Uma Fenda no Tempo
Todos os dias nos últimos três meses, ela passa em frente ao lugar onde trocaram o primeiro beijo.
Todos os dias, ela vê a cena nitidamente em sua cabeça, com todos os detalhes daquela noite de 12 de julho de 2018. Às vezes seus olhos denunciam que houve Amor ali naquele local.
Ela vê... ele tentando pegar na mão dela, e ela se sentindo estranha durante todo o trajeto até a estação Consolação, afinal, quem era ele para pegar na mão dela? Um desconhecido até então.
Vê os dois chegando desengonçados a estação Consolação sem saber se andavam ou paravam na esteira. Decidiram parar na esteira e conversar sobre amenidades, ambos com um sorrisinho leve no canto do rosto, indicando promessas de um beijo que ela esperava acontecer no escuro do cinema, longe de todos os olhares curiosos e julgadores.
Ela vê o metro partindo cheio de gente, preferiram esperar o próximo. Se aproximam da entrada que indica o vagão especial para bicicletas... ela ficou de um lado e ele do outro. Ela tentava manter uma distância segura dele, se sentia nervosa.
Ela vê... ele se aproximando devagar, e o tempo entre um trem e outro pareceu eterno, pois o trem não chegava.
Em um milésimo de segundo, sem que ela percebesse, ele a puxou delicadamente pela cintura e a beijou. Falou com delicadeza: "Vem aqui..." enquanto ela tomava consciência da mão firme dele a envolvendo como um abraço.
Aquele abraço é como estar em casa.
Ela revive aquele beijo, e pode sentir cada sensação como se fosse a primeira vez. Um beijo firme, macio e quente... com o encaixe perfeito. Inesperado, mas familiar, como o reencontro de duas almas que estavam se buscando há tempos.
O Tempo parou ali. Ela não se lembra das pessoas que estavam ao redor.

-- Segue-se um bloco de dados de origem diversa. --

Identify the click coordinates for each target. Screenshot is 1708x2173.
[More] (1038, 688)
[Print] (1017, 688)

Devia ter pessoas ao redor, mas ali, só havia os dois congelados naquele momento, para sempre.
Mal sabia ela, que aquele beijo, seria a razão da sua maior felicidade, mas que também a levaria a sentir uma dor que jamais sentiu na vida.
Hoje, ela continua passando na frente daquele lugar mágico, e todos os dias ela vê a maior história de amor que já viveu, presa naquele lugar, e quando passa por lá, o Tempo passa devagar, quase parando... como se quisesse que ela entrasse naquela fenda, e ficasse ali para sempre.
Na maioria dos dias, voltar àquele lugar, naquele momento do Tempo, é tudo o que ela quer. Ficar ali pra sempre, naquela Fenda do Tempo onde ela sentiu nascer o Amor.
Mas ela segue em frente.
Às vezes com lágrimas por deixar para trás aquele momento.
Às vezes com raiva por ter se deixado amar.
Às vezes ela só passa...
Mas na maioria das vezes, a Fenda a puxa de volta e ela revive infinitamente aquele momento, como se todos os dias fossem 12 de Julho. Porque isso é a única coisa que resta a ela, a lembrança presa na Fenda.